Fixie Agent Protocol

Fixie agents can be implemented in any programming language. The Fixie Python Agent API provides a Python SDK that simplifies the implementation of agents in Python. However, it is possible to implement Fixie agents in any programming language, as long as the agent code conforms to the following protocol.

A Fixie agent is a program that accepts HTTP requests of two types:

  • An HTTP GET request to the / endpoint, which returns a list of few-shot examples that the agent supports.
  • An HTTP POST request to the /FUNC endpoint, which returns the result of calling the function FUNC with the parameters specified in the request. Agents can support multiple functions.

Few-shot examples

Upon receiving an HTTP GET request to the / endpoint, the agent must return a list of few-shot examples that it supports. The few-shot examples are used to provide examples to the underlying Large Language Model, such as GPT-4, as well as to provide the Fixie Platform information on what kinds of queries this agent can support.

The few-shot examples are returned as a JSON object with the following format:

{
  "base_prompt": "The base prompt for the few-shot examples.",
  "few_shots": [
    "The first few-shot example.",
    "The second few-shot example.",
    "The third few-shot example."
  ]
}

Each few-shot example consists of one or more lines, separated by a newline character (\n). The first line of each example must be a sample query, which must start with the prefix Q:. The final line of the few-shot example must be the corresponding answer, which must start with the prefix A:. The few-shot example may contain any number of lines in between the query and answer, representing intermediate outputs from the Large Language Model and responses to the LLM from external functions.

Here a single few-shot example:

Q: Generate a random number between 0 and 19.
Ask Func[genrand]: 0, 19
Func[genrand] says: 17
A: The random number is 17.

In this example, the first line represents a sample query that the agent can support. The second line is the LLM's response to receiving this query, which in this case indicates that the Function genrand should be invoked with the input string 0, 19. The third line is the expected response from the Function genrand, and the final line is the answer to the query.

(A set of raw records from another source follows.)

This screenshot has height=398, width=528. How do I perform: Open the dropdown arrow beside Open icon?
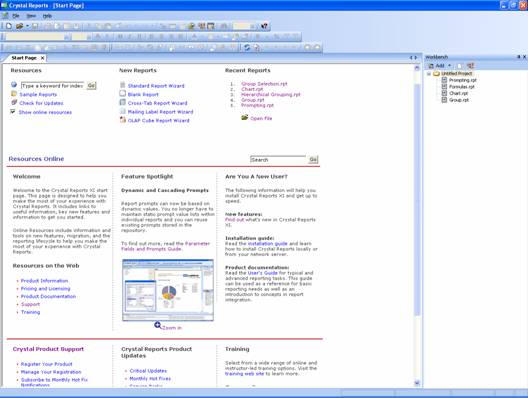click(x=27, y=26)
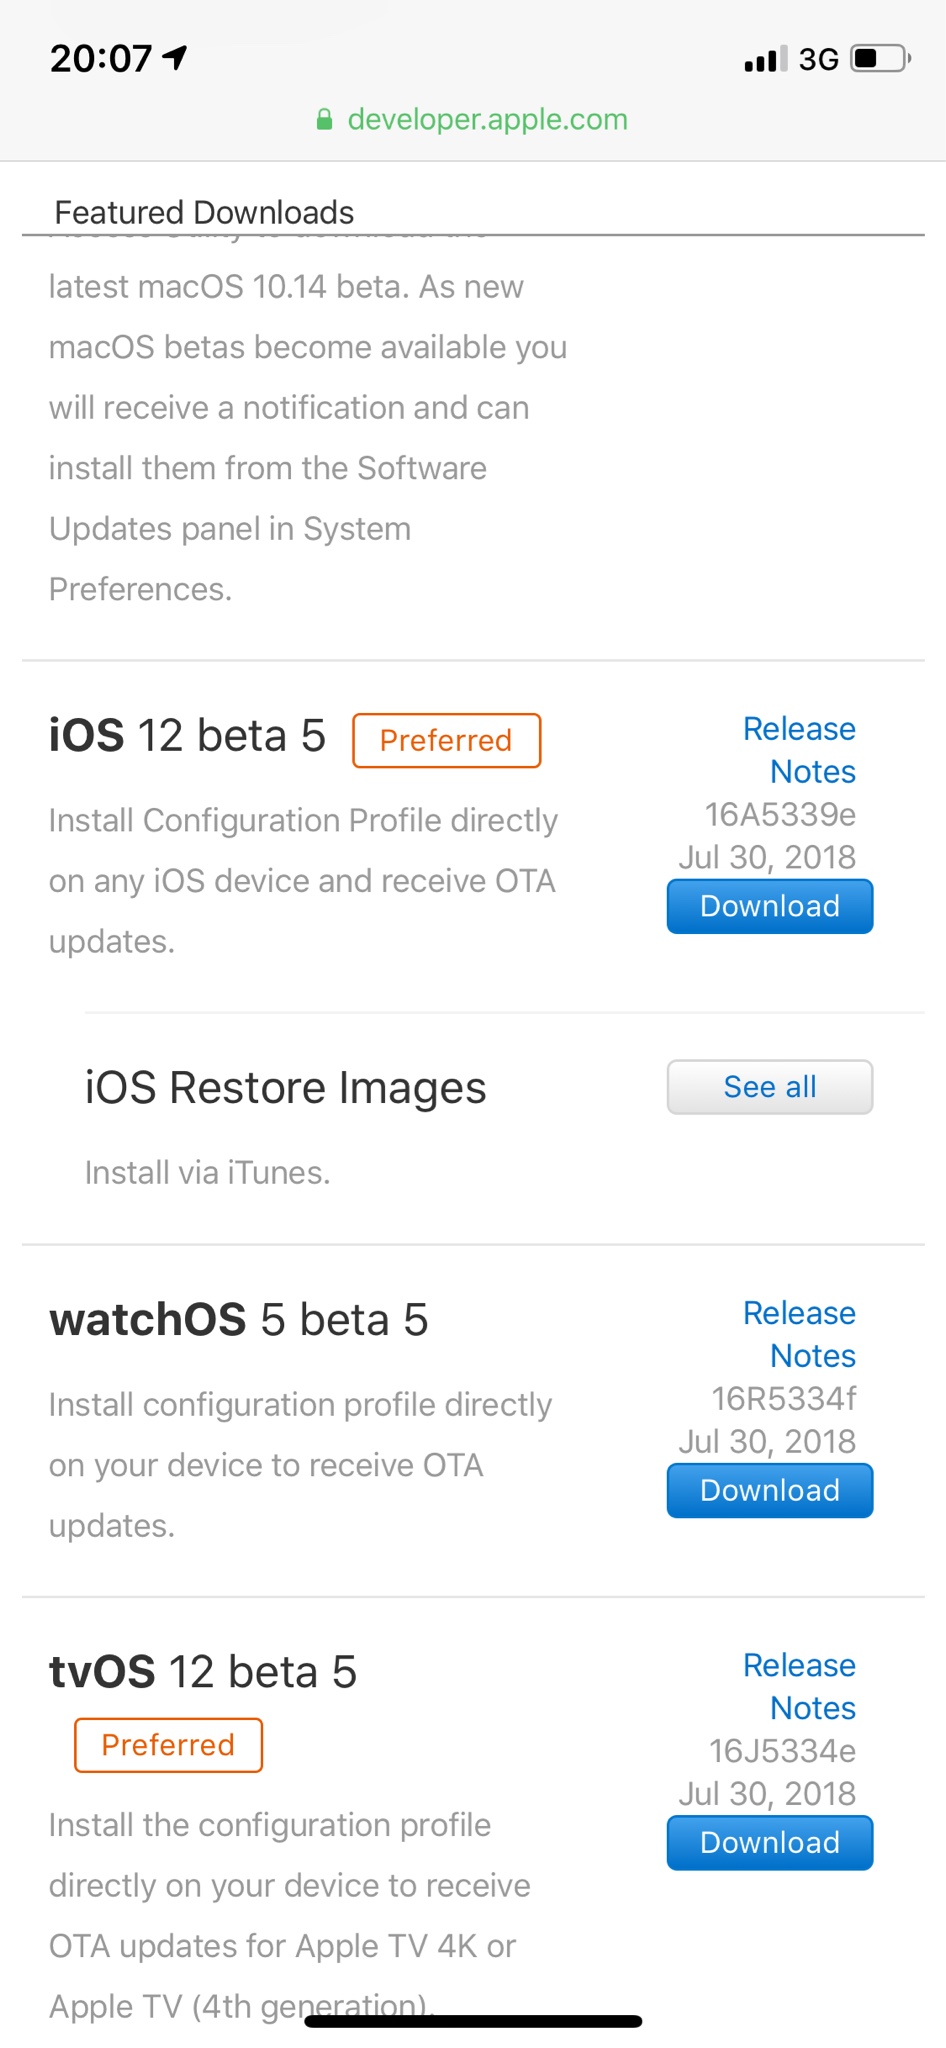Viewport: 946px width, 2048px height.
Task: Tap the 3G network indicator
Action: [x=818, y=60]
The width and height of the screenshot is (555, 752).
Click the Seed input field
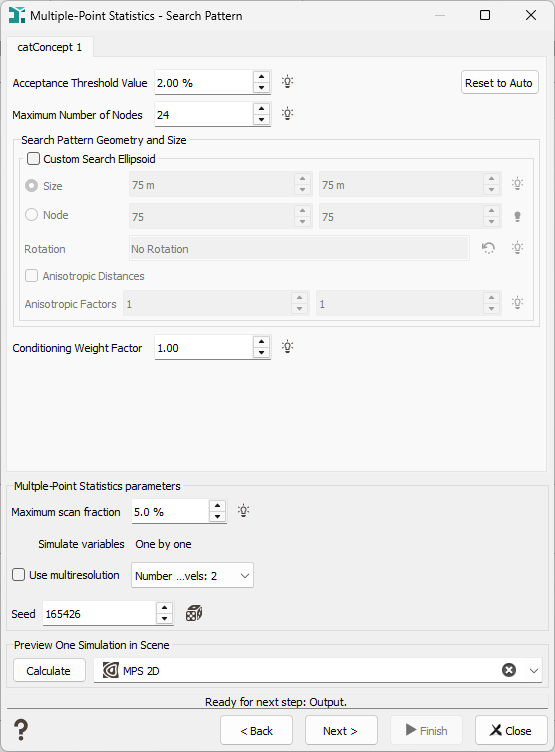[x=99, y=613]
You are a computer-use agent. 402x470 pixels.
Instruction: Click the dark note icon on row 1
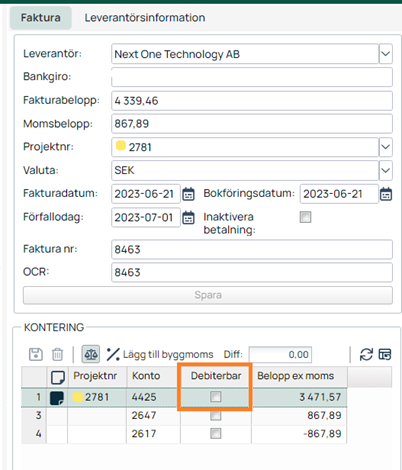[57, 398]
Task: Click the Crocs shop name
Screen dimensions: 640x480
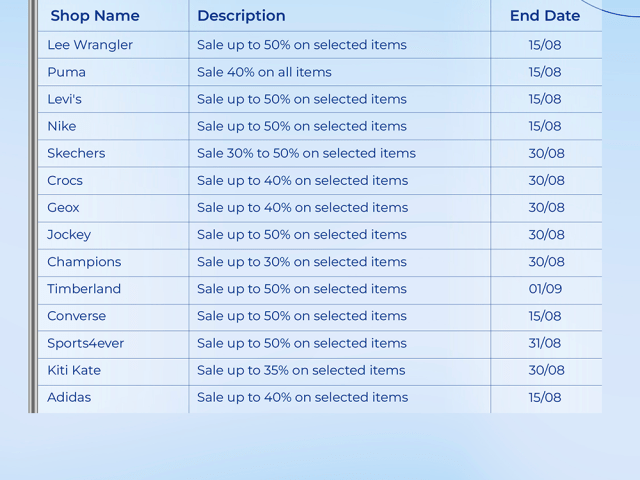Action: click(x=65, y=180)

Using the Fixie Python SDK, the values of the base_prompt and few_shots fields are specified by setting the values of the BASE_PROMPT and FEW_SHOTS variables in the agent code, respectively.

Function invocation

Upon receiving an HTTP POST request to the /FUNC endpoint, the agent must return the result of calling the agent function FUNC with the parameters specified in the body of the HTTP POST request.

The body of the POST request will be in the following format:

{
  "message": {
    "text": "Argument to function call",
  }
}

The agent should invoke the function FUNC, passing in the contents of the JSON object message as the argument to the function call. The result of the function call should be returned as the value of the result field in the response to the HTTP POST request.

The response to the HTTP POST request should be a JSON object in the format:

{
  "message": {
    "text": "Response to function call",
  }
}

Using the Fixie Python SDK, implementing an agent function is done using the @fixieai.CodeShotAgent.register_func decorator. The decorator takes a single argument, which is the function to be registered. The function must take a single argument, which contains the JSON message object from the HTTP POST request. The function should return a string, which will be the value of the text field in the response message returned by the agent.